*** Opening of Task input ***

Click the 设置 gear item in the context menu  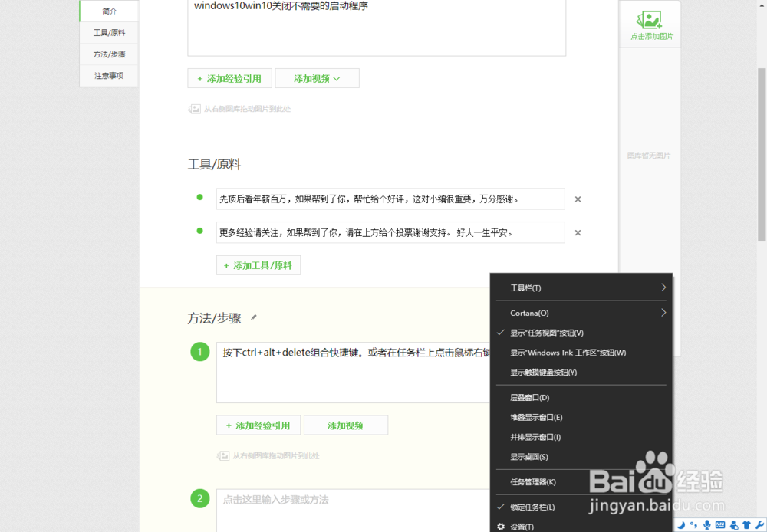point(522,527)
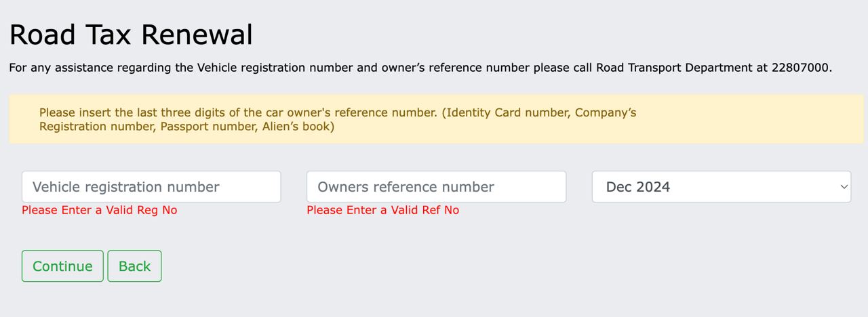Screen dimensions: 868x317
Task: Click "Vehicle registration number" in the assistance sentence
Action: pyautogui.click(x=251, y=68)
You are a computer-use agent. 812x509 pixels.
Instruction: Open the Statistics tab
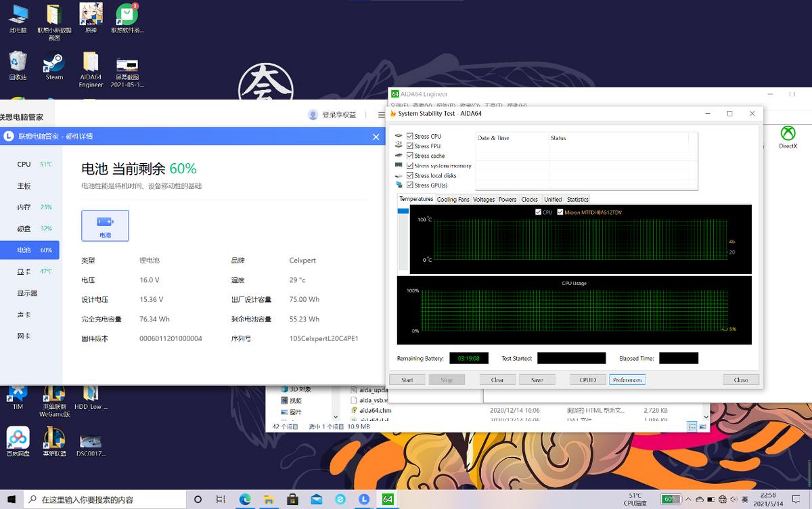577,199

*** Close of Task input ***

_Problem to work on:_ Give back exactly the lines from the one with "You are a computer-use agent. 812x509 pixels." through the end of the records above, inclusive, and omit any pictures.

_Reply:_
You are a computer-use agent. 812x509 pixels.
Instruction: Open the Statistics tab
577,199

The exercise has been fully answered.